Alta atinge estado e capital
No estado, o total de CPFs com algum tipo de restrição passou de pouco mais de 3 milhões e 77 mil em janeiro para cerca de 3 milhões e 81 mil em fevereiro. O avanço de 0,13% é considerado discreto, mas indica que mais paranaenses tiveram o nome negativado.
Em Curitiba, o movimento foi um pouco mais intenso. O número de inadimplentes subiu de aproximadamente 562 mil para mais de 563 mil pessoas no mesmo período, o que representa uma alta de 0,23%, de acordo com a ACP.
Mesmo com variações pequenas, os números mostram que milhares de consumidores ainda enfrentam dificuldade para manter as contas em dia.

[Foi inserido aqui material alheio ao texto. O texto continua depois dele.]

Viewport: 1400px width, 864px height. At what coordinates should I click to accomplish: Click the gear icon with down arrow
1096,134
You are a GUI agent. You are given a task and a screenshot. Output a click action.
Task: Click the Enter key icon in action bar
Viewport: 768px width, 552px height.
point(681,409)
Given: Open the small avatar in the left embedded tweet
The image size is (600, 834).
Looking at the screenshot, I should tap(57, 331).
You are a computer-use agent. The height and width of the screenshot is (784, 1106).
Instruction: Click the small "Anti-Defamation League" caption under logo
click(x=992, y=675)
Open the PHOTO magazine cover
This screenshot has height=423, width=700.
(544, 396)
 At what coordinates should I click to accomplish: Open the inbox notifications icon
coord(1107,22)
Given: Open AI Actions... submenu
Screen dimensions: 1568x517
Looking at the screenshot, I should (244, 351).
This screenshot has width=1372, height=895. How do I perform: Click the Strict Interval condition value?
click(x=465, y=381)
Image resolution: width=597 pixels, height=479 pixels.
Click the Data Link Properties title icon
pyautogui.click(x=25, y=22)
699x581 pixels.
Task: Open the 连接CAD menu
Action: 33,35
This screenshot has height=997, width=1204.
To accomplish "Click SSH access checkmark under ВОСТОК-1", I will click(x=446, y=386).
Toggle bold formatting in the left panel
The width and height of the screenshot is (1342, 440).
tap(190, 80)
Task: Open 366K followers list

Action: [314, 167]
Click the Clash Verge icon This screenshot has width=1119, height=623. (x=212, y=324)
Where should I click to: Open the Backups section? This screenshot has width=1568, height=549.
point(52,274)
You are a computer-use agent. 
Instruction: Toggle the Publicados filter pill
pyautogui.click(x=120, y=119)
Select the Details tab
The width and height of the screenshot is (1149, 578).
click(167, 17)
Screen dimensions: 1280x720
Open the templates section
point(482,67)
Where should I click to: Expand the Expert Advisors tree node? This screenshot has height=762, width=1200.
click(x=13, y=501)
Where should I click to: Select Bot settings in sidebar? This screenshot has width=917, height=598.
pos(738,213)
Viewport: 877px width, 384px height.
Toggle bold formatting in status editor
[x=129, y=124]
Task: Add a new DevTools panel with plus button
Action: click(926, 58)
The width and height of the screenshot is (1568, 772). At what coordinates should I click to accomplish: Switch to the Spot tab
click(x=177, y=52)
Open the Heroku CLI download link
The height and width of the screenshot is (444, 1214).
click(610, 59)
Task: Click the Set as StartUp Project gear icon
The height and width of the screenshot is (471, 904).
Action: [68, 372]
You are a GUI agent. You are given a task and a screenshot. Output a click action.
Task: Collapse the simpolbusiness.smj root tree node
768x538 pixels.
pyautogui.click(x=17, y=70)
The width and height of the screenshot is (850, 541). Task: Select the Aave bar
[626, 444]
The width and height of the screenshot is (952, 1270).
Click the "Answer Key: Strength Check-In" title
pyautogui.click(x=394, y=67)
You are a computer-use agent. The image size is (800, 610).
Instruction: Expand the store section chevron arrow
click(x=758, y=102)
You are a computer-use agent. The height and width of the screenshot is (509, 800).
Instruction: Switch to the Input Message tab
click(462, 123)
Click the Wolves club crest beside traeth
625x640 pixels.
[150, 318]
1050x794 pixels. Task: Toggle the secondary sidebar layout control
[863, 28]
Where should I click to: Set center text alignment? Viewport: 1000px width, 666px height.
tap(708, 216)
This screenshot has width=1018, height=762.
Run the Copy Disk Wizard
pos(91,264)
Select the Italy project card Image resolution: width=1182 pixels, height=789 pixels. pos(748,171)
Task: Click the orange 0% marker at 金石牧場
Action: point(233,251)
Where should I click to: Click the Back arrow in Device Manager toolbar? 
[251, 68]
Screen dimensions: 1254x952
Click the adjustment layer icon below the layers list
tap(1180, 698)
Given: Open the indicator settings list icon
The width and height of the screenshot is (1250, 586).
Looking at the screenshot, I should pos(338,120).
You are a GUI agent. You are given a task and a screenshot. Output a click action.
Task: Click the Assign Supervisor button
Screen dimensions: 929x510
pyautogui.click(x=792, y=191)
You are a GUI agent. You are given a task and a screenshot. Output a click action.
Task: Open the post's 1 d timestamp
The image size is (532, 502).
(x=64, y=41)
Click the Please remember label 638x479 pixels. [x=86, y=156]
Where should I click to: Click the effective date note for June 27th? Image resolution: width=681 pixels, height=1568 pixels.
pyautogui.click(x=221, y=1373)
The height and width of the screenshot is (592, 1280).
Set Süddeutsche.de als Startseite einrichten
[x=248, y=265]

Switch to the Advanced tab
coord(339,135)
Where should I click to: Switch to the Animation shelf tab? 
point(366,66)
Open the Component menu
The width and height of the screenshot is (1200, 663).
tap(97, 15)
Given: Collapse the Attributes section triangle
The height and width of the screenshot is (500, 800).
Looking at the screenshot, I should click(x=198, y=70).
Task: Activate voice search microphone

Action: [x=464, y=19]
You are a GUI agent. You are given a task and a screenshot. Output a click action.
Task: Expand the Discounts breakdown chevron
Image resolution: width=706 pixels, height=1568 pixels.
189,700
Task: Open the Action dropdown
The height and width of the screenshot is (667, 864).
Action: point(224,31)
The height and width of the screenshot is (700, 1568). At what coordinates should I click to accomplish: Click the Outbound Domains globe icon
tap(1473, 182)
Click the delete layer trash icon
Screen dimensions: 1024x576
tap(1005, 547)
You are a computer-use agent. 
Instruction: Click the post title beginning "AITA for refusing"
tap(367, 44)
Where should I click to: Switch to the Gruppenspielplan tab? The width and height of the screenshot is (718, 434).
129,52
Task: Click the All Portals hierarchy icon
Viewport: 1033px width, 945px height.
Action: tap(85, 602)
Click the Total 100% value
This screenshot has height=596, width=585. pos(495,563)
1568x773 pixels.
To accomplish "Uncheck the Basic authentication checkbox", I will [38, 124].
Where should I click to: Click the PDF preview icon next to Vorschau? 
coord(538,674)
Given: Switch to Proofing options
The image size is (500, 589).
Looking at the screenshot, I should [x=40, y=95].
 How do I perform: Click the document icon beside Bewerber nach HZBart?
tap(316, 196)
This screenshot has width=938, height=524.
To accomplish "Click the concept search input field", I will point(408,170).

Nas ruas da capital, muitas famílias relatam orçamento apertado e necessidade de priorizar gastos básicos.
Orçamento apertado e causas do endividamento
Entre os principais fatores apontados por consumidores estão o aumento do custo de vida, despesas inesperadas e o uso frequente do crédito para complementar a renda. Com juros elevados, o valor das parcelas cresce e amplia o risco de atraso nos pagamentos.
Segundo especialistas em finanças pessoais, acompanhar a evolução dos índices de inadimplência é importante para entender o comportamento de consumo e os reflexos na economia. Eles avaliam que oscilações mensais, mesmo pequenas, ajudam a identificar tendências e a necessidade de políticas de estímulo ou de educação financeira.
Renegociação e planejamento financeiro
Para Paulo Mourão, presidente da ACP, quem já está endividado deve buscar renegociar os débitos e reorganizar o orçamento, priorizando contas essenciais e evitando novas dívidas. A orientação é mapear todas as despesas, cortar gastos supérfluos e tentar concentrar os pagamentos em menos parcelas.
Apesar da alta discreta registrada em fevereiro, o cenário reforça a importância do controle financeiro nas famílias, especialmente em períodos de pressão sobre a renda. A avaliação de especialistas é que planejamento e renegociação antecipada podem evitar que atrasos pontuais se transformem em endividamento crônico.